Yesterday the mayor departed for San Francisco, and on Monday, she’ll be named president of the organization at its summer meeting at the Hilton Union Square Hotel – the first Baltimorean and first African-American woman to hold that leadership position, according to USCM staff.
During her one-year term, Rawlings-Blake will act as the group’s spokeswoman, push before Congress its latest agenda (known as “Cities 3.0”), and appoint committee and task force members.
Rawlings-Blake has rarely spoken about her work at USCM except to say that she uses it to advocate for Baltimore and fix its problems.
She threw herself into the venerable organization after she became Baltimore’s mayor in 2010.

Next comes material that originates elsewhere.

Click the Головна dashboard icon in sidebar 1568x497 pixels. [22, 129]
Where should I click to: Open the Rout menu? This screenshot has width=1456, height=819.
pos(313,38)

In short order, she ascended its ranks to become co-chair of its Water Council, second vice president and (currently) vice president. Under the organization’s rules, she automatically succeeds Sacramento Mayor Kevin Johnson and becomes president at this weekend’s conference.
This is not her only position in the national limelight. In 2013, the mayor was named secretary of the Democratic National Committee (DNC).
The two offices have made her an up-and-coming figure in the Democratic Party and handed her a political forum to speak at out-of-town gatherings and participate in “Meet the Press” and cable talk shows.
A Whirlwind of Politics
Coming after two grueling months of Freddie Gray protests, a riot that required the Maryland National Guard to quell, a historic spike in homicides and a nasty public spate with the city’s police union – the mayor will enjoy five days (she returns to Baltimore on Tuesday) of talking policy before friendly audiences and rubbing shoulders with top politicians.
For example, this afternoon (5:15 p.m. East Coast time) President Obama will speak to the mayors at the grand ballroom of the Union Square Hotel.
Tomorrow morning, former U.S. Secretary of State and presidential hopeful Hillary Rodham Clinton is scheduled to address the assemblage of about 275 mayors.
Clinton will be followed on Sunday by former Baltimore mayor and Maryland governor Martin O’Malley, who is also seeking the Democratic Party nomination for president in 2016.
There will also be scores of break-out meetings, awards ceremonies and receptions.
A sampling: “A Discussion on Music and Politics” by M.C. Hammer and Carlos Santana, a plenary session on educational reform, a mayors and police chiefs task force meeting, and awards given by mortgage-lender Wells Fargo for “neighborhood stabilization.”
Cost of Trip
The mayor’s big day is Monday, when she will be sworn in as the organization’s 73rd president and will deliver her inaugural address. (An advance text of her speech is not available.)
The cost of her five-day trip is $3,273.68, according to Board of Estimate records. Last week, the board unanimously approved the travel allocation.
Typically, a member of the mayor’s executive protection team accompanies her to out-of-town meetings. Those travel costs have not been disclosed.